Job description

About the company

Reddit is a network of communities centered around shared interests, trust, and lively discussion. It hosts more than 100,000 active communities and serves about 126 million daily active unique visitors, making it one of the largest information platforms on the internet.

Role overview

The Site Experience SRE team works across infrastructure, product engineering, and user experience to keep Reddit’s web, mobile, API, feed, media delivery, and real-time systems fast, dependable, and resilient. As a Staff Site Reliability Engineer, you will own reliability programs for high-impact, user-facing systems at internet scale and collaborate closely with product and infrastructure teams to raise availability, latency, scalability, and operational maturity.

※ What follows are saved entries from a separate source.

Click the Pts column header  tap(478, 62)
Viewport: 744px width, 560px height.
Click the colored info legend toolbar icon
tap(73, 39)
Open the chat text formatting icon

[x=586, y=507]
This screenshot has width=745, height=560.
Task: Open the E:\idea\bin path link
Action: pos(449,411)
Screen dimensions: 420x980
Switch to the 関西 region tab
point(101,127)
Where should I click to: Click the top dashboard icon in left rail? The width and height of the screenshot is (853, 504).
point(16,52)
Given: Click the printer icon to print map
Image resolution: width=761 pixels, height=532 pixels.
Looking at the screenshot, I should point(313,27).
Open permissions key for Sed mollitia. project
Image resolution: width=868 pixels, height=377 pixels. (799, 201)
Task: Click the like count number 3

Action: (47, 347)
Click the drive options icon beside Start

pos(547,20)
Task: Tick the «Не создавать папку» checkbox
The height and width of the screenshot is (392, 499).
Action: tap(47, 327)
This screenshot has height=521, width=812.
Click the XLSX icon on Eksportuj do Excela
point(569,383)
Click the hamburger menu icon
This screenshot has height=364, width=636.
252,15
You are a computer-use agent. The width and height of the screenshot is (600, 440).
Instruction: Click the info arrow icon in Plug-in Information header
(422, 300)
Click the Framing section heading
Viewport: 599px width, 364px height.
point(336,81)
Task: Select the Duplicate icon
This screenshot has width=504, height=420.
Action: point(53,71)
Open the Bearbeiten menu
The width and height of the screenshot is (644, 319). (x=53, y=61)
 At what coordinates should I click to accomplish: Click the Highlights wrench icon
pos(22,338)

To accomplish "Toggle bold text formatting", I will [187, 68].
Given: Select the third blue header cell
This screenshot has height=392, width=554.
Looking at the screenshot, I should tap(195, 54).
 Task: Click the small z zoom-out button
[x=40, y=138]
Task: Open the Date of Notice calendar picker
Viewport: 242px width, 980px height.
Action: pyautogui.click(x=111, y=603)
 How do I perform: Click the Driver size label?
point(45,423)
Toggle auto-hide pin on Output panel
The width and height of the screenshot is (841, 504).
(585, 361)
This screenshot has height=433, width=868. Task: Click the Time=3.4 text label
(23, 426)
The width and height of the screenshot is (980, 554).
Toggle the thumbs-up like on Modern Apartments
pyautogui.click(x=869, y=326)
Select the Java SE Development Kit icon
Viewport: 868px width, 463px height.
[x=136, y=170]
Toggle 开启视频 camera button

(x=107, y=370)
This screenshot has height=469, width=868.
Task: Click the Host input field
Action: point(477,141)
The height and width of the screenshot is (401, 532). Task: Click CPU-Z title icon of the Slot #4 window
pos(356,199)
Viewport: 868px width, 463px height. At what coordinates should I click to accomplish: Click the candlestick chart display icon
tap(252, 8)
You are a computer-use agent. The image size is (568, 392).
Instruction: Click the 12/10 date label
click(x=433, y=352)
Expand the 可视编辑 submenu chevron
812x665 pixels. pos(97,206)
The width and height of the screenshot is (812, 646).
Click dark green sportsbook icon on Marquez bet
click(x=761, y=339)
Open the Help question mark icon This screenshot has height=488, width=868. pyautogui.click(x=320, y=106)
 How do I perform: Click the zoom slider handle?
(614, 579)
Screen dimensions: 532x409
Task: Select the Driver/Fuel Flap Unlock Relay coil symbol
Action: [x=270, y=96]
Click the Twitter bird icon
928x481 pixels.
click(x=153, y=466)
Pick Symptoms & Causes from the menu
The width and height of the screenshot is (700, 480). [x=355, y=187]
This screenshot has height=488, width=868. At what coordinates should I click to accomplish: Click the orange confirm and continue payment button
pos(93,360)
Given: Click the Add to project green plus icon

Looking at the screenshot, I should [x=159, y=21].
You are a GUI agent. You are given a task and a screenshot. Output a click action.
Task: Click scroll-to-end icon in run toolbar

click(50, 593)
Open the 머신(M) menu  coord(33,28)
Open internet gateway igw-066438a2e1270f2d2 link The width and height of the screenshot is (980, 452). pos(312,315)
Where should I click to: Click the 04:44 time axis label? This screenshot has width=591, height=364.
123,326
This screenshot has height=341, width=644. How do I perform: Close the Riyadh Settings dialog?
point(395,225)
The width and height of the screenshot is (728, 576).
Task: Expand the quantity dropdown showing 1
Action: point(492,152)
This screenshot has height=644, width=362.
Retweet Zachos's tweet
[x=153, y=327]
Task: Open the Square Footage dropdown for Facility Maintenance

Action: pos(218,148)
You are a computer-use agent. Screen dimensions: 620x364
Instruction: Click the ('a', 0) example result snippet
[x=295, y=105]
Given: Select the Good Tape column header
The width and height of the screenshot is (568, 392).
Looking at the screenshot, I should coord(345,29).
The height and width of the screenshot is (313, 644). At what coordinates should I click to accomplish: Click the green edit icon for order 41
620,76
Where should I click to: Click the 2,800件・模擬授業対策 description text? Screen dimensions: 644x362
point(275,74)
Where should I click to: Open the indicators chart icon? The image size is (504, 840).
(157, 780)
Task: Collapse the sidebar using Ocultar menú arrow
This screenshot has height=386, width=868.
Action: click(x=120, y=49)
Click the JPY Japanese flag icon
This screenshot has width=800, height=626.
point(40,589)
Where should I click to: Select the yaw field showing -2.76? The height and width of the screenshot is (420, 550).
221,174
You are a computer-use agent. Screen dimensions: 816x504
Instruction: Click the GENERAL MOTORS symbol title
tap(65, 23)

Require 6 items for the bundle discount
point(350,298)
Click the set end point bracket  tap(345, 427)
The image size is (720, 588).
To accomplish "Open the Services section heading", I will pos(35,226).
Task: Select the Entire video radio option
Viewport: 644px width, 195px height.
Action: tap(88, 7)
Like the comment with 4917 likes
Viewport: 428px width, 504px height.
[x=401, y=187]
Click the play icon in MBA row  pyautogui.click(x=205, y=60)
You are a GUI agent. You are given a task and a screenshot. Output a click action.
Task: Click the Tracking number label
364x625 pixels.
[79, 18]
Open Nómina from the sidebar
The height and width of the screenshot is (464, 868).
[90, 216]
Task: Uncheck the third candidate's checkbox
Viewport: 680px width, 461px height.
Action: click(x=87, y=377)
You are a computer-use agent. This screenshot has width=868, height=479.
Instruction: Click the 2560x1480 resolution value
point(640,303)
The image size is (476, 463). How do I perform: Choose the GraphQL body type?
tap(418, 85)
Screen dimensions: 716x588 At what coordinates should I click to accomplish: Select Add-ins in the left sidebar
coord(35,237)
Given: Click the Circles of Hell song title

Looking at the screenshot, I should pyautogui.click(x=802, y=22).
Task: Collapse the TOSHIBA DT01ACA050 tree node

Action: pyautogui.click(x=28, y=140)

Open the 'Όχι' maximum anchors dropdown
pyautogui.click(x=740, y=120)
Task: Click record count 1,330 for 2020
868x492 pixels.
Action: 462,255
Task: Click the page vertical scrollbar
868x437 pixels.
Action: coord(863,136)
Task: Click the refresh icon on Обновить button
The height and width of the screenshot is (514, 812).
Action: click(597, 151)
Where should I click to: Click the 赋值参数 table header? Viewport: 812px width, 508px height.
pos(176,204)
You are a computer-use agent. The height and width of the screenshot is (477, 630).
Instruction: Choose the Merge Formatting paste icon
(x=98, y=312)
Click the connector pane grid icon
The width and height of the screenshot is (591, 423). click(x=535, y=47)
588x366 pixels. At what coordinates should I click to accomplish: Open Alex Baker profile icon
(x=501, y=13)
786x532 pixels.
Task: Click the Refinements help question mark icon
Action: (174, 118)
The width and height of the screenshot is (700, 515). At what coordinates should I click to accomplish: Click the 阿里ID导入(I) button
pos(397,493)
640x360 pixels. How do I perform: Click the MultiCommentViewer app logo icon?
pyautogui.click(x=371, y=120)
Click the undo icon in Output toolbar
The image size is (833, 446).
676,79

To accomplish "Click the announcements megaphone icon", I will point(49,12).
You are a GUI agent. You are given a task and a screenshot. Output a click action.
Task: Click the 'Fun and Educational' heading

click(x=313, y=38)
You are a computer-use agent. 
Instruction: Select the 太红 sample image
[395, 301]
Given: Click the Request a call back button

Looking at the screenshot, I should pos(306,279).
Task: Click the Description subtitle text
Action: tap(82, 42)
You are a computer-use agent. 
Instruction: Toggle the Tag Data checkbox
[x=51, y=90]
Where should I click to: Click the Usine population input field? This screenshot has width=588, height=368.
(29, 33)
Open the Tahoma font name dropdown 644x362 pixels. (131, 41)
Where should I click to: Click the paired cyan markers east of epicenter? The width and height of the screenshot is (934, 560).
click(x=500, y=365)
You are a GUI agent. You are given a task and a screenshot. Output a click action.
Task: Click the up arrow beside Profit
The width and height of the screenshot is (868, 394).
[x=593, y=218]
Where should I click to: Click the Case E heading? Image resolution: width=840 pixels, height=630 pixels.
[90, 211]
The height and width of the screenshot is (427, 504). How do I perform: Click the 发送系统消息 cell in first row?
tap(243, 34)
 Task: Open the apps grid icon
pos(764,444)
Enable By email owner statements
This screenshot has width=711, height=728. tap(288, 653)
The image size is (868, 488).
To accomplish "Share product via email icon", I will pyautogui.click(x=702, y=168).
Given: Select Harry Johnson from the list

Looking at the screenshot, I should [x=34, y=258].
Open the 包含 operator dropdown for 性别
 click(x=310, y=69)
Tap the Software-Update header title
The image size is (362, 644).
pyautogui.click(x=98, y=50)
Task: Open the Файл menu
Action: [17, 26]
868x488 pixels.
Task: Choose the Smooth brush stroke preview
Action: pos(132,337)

This is a senior technical leadership role for someone who enjoys solving deep distributed-systems problems, improving large-scale service reliability, and shaping engineering practices across the organization.

Key responsibilities

You will lead reliability engineering efforts for critical user experiences, design for scale, reduce operational risk, and build automation that improves deployment safety, incident handling, and remediation. You will also guide incident response, drive sustainable fixes through postmortems, define reliability standards, and mentor engineers to strengthen the company’s reliability culture.

What you will do

Own reliability engineering for core user-facing systems and services.
Improve performance and resilience across APIs, content delivery, feed generation, search, messaging, and real-time experiences.
Work with product and infrastructure teams to build systems that stay available and performant under very large global traffic.
Influence architectural choices around failover, redundancy, graceful degradation, traffic handling, and capacity planning.
Spot systemic risks and reliability constraints across services, dependencies, deployments, and infrastructure.
Create preventive strategies and engineering improvements that lower incident rates and improve overall service health.
Remove repetitive operations through tooling and automation.
Build guardrails and workflows that improve deployment safety, incident response, and remediation.
Lead major incident response efforts across engineering groups.
Run blameless postmortems, determine root causes, and ensure long-term corrective actions are delivered.
Set and promote standards for SLIs/SLOs, capacity management, release practices, and operational maturity.
Mentor engineers across SRE and software engineering teams and help raise the bar for operational excellence.

Requirements

At least 8 years of experience in Site Reliability Engineering, Infrastructure Engineering, or similar roles supporting large distributed systems.
Proven ability to collaborate well and influence technical direction across teams.
Hands-on experience supporting high-traffic production environments used by end users.
Strong understanding of distributed systems, networking, Linux, or cloud-native architecture.
Experience building highly available systems with strong operational practices.
Programming ability in Go, Python, or comparable languages.
Working knowledge of observability tooling such as metrics, logs, traces, and alerting.
Experience improving reliability using SLOs, automation, incident management, and performance tuning.
Ability to troubleshoot difficult issues across applications, infrastructure, networking, and services.

Preferred experience

Experience running systems at internet-scale traffic levels.
Background with Kubernetes, containers, cloud infrastructure, and modern deployment platforms.
Exposure to tools and systems such as Prometheus, Grafana, OpenTelemetry, Envoy, Kafka, ClickHouse, Cassandra, Redis, or similar technologies.
Experience with CDN tuning, edge reliability, traffic engineering, or global infrastructure.
Contributions to open-source software or participation in technical communities.
Experience leading major incident response and large-scale operational change initiatives.

Why this role stands out

You will help shape the reliability and performance of a major consumer platform used by millions every day, while tackling complex engineering challenges at massive scale and influencing the future of reliability engineering at Reddit.

Benefits

Global benefit programs designed to support different lifestyles, including workspace, professional development, and caregiving support.
Family planning support.
Gender-affirming care.
Mental health and coaching benefits.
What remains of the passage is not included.